23e dimanche du temps ordinaire
L'Évangile d'aujourd'hui me dit qu'on ne peut pas se comparer à une île dans la mer. Je ne peux pas dire: «Moi je marche devant moi sans regarder qui est à mes côtés. Qu'ils se damnent ou qu'ils se sauvent, ce n'est pas mon affaire. Je ne suis pas responsable des autres.»
Les humains, les chrétiens en particulier, sont solidaires les uns des autres. Je ne suis pas responsable et solidaire de ce qui se passe dans les autres pays, mais je le suis en ce qui concerne mon pays, ma ville, mon village.
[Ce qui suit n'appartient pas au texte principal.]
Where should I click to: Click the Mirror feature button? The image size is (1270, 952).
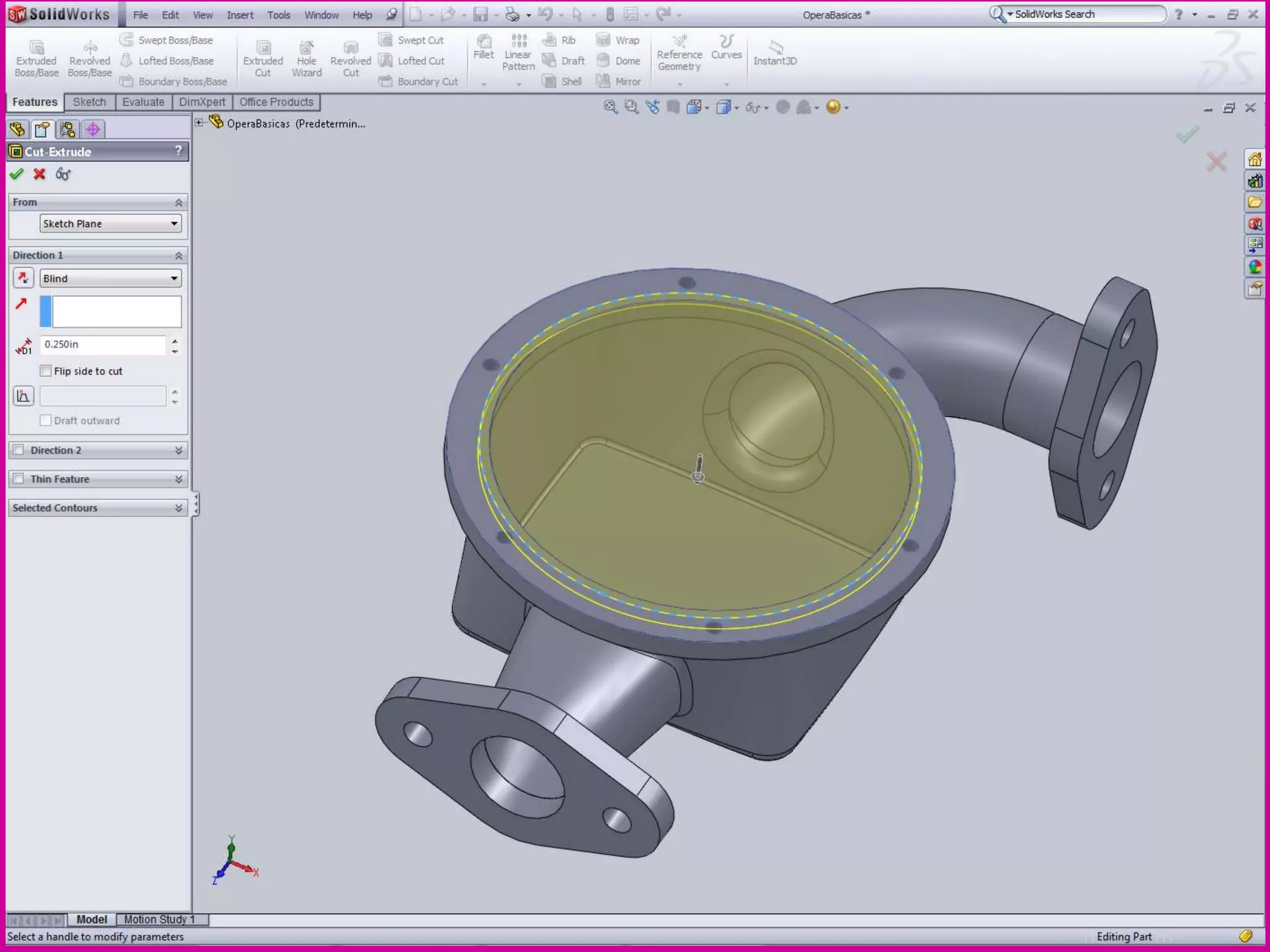point(619,81)
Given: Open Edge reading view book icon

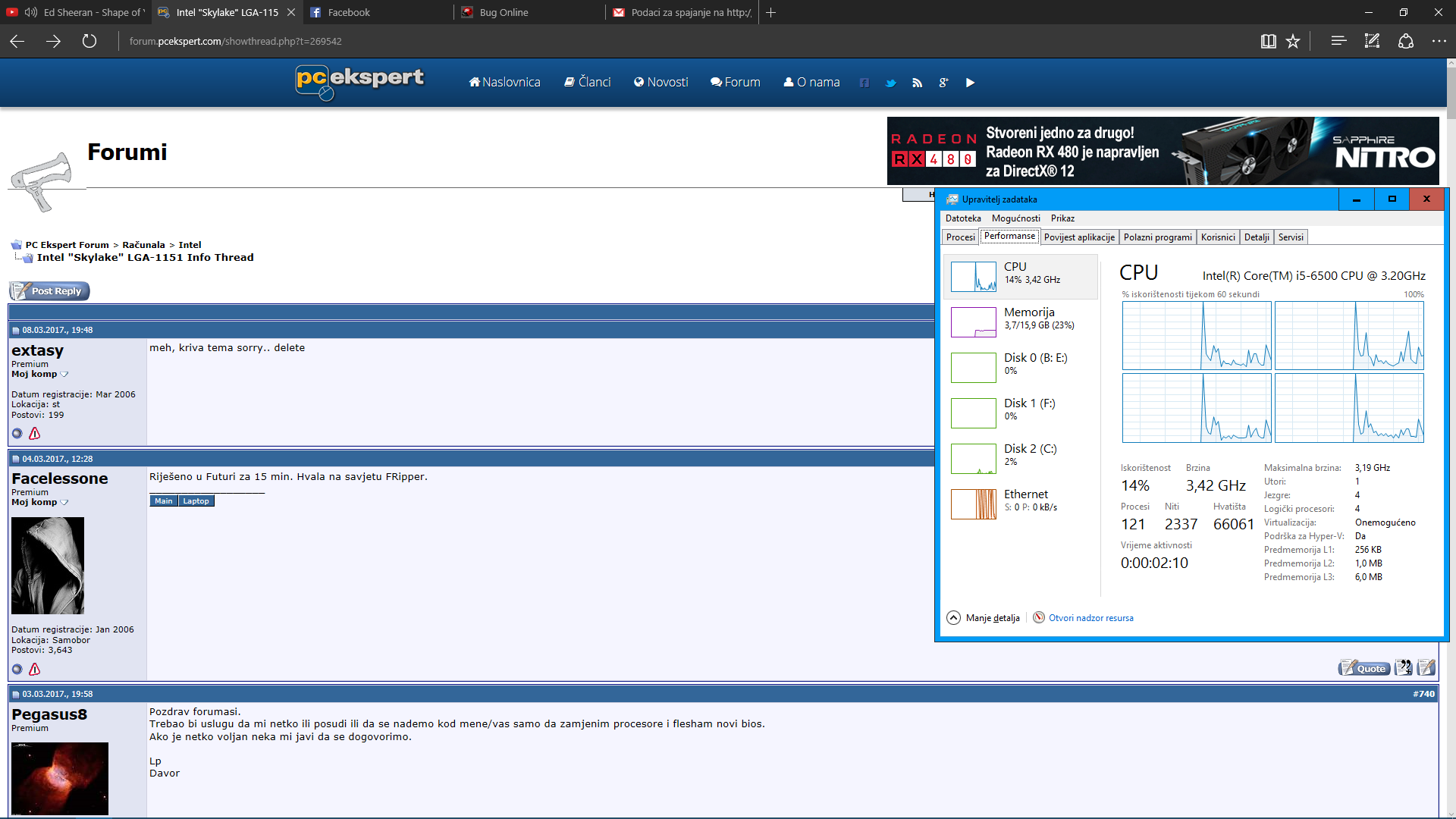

On ne peut pas fermer les yeux devant un frère, une soeur en train de se perdre. On doit se demander: «Qu'est-ce que je peux faire?» Il ne s'agit pas d'accuser et de couvrir de honte la personne en faute. Mon aide consiste à interpeller et à éclairer l'autre.
L'Évangile me dit:« Va parler seul à seul avec ton frère et montre-lui sa faute. S'il ne t'écoute pas, prends avec toi une ou deux personnes.» Si je n'ai pas le courage d'accomplir la première démarche, je devrais m'abstenir de passer à la deuxième. C'est ce que l'Évangile suggère.
L'important est de respecter l'autre.